Your reply should be the entries, output word for word, with each picture omitted.

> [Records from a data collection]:
+-------+
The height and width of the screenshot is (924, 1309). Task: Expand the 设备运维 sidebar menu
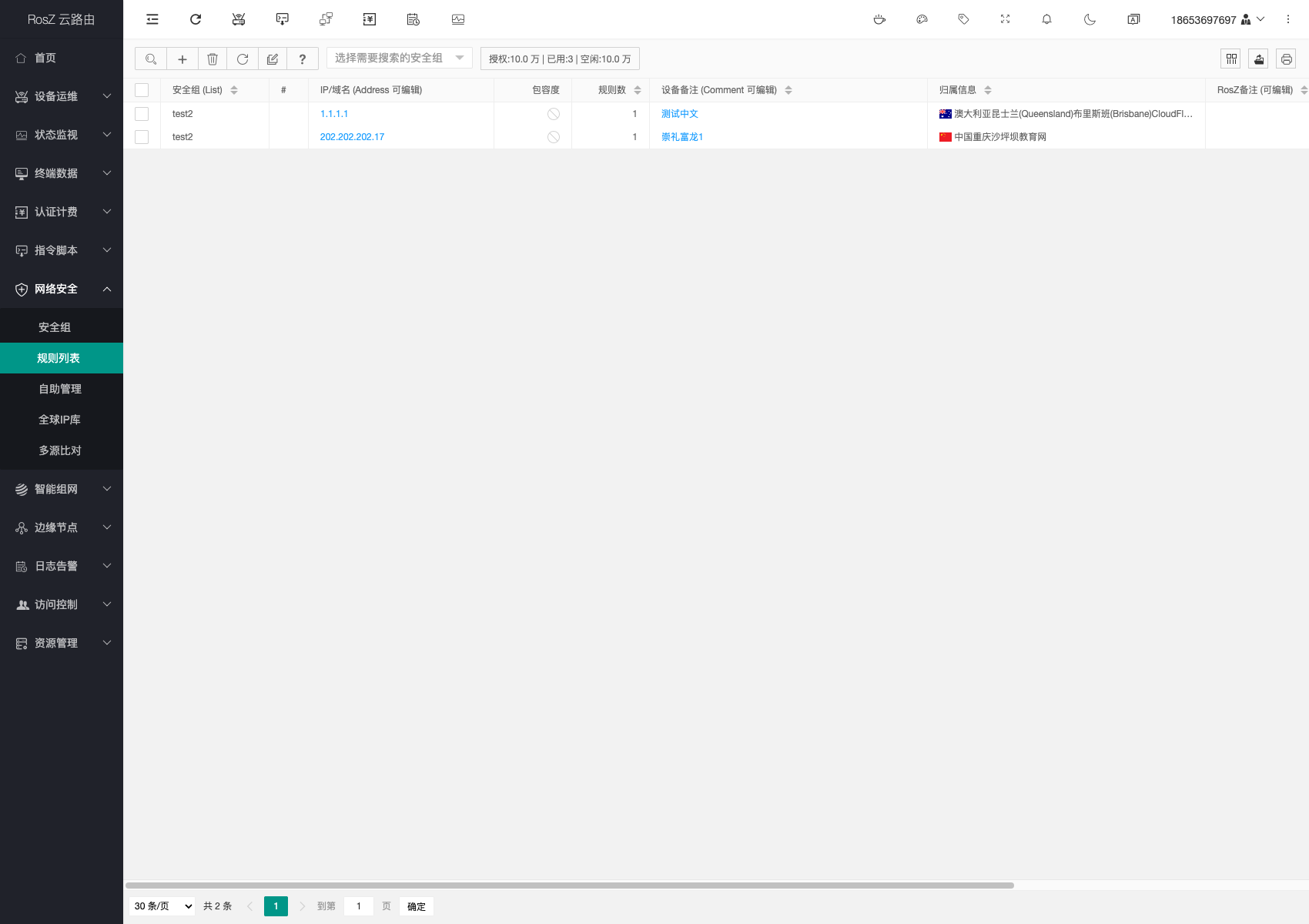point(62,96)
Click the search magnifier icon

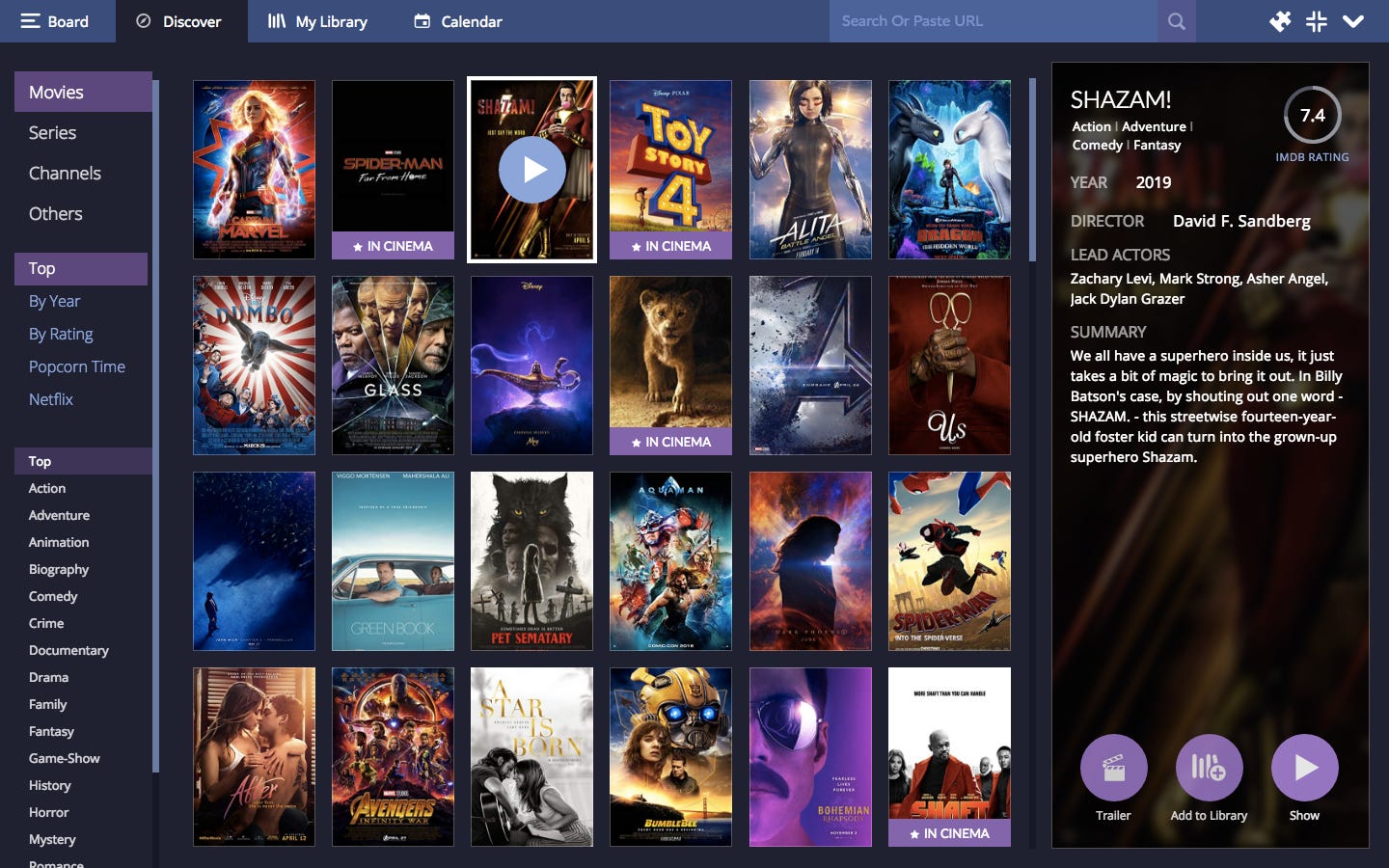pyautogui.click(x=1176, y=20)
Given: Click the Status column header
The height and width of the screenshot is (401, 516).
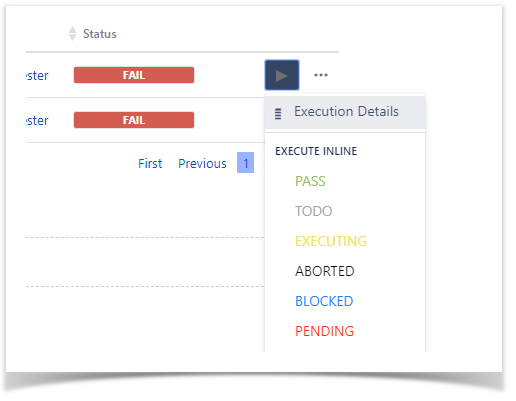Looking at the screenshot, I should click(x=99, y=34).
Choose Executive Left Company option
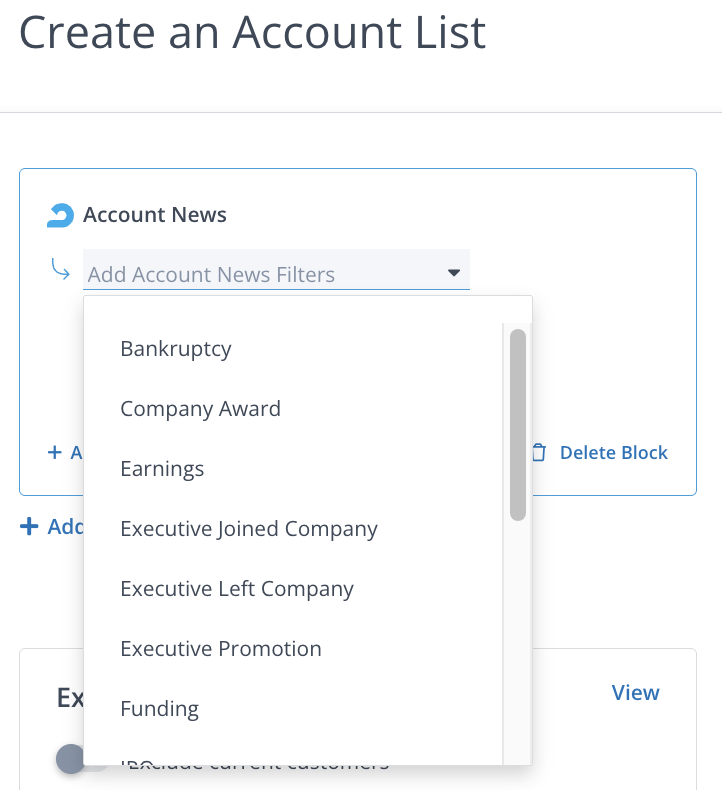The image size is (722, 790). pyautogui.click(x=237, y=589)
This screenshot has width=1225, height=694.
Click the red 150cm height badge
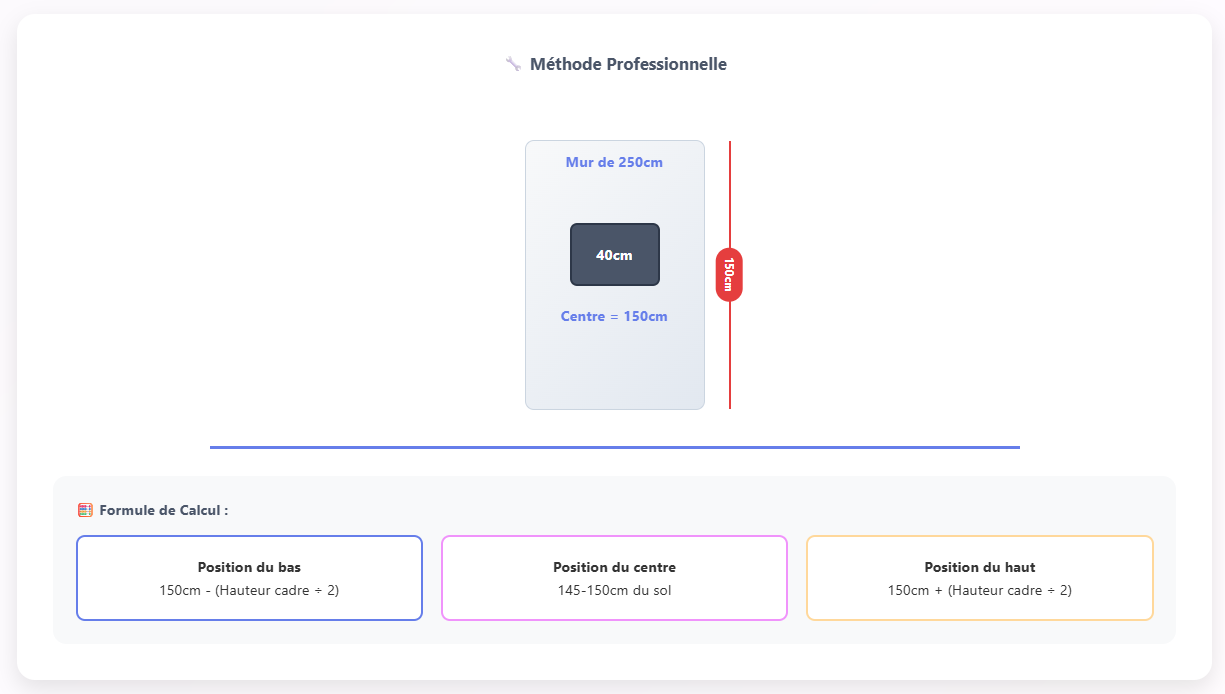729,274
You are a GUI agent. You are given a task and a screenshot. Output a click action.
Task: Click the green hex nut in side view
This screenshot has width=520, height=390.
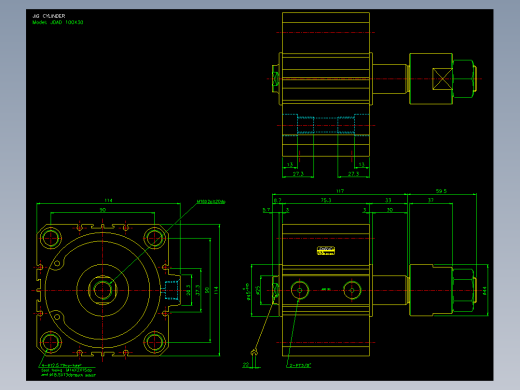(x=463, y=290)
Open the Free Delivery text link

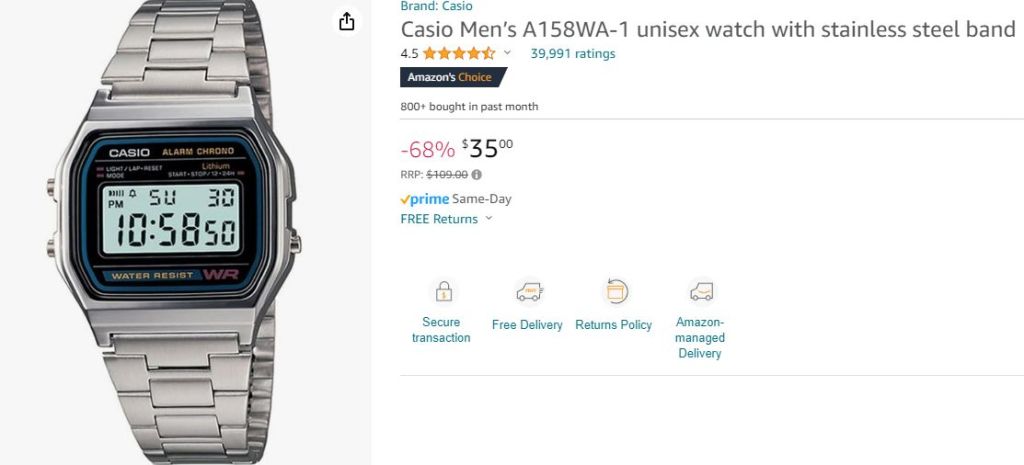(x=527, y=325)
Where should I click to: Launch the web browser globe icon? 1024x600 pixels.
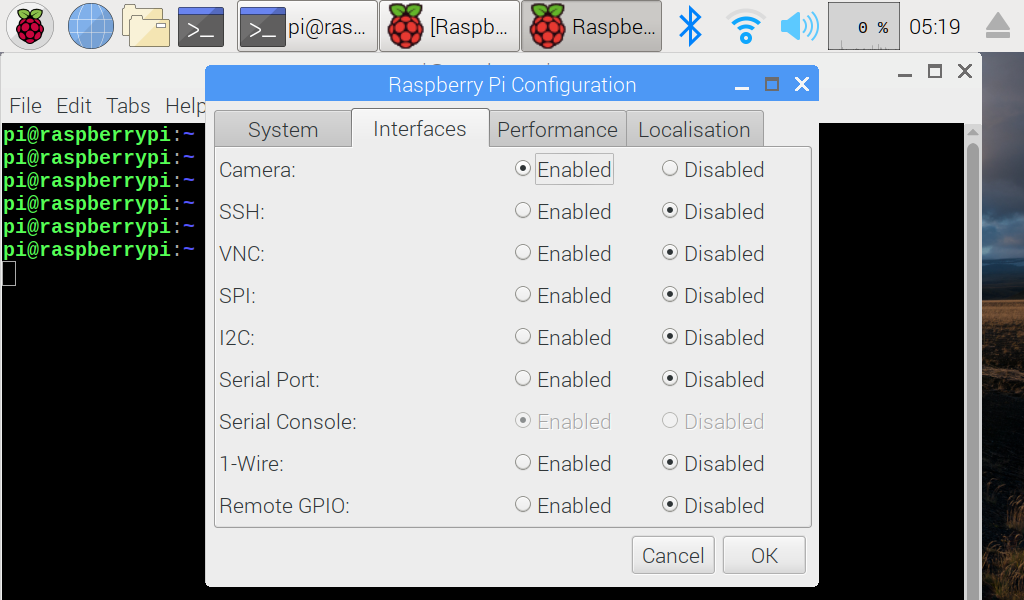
+-------+
> [Answer to this exercise]:
The height and width of the screenshot is (924, 1309). Task: Expand the 设备运维 sidebar menu
point(62,96)
Click the search magnifier icon

pyautogui.click(x=1176, y=20)
Given: Click the Status column header
The height and width of the screenshot is (401, 516).
Looking at the screenshot, I should click(x=99, y=34).
Choose Executive Left Company option
The image size is (722, 790). pyautogui.click(x=237, y=589)
This screenshot has width=1225, height=694.
Click the red 150cm height badge
729,274
You are a GUI agent. You are given a task and a screenshot. Output a click action.
Task: Click the green hex nut in side view
This screenshot has width=520, height=390.
(x=463, y=290)
Open the Free Delivery text link

(x=527, y=325)
Where should I click to: Launch the web browser globe icon? 1024x600 pixels.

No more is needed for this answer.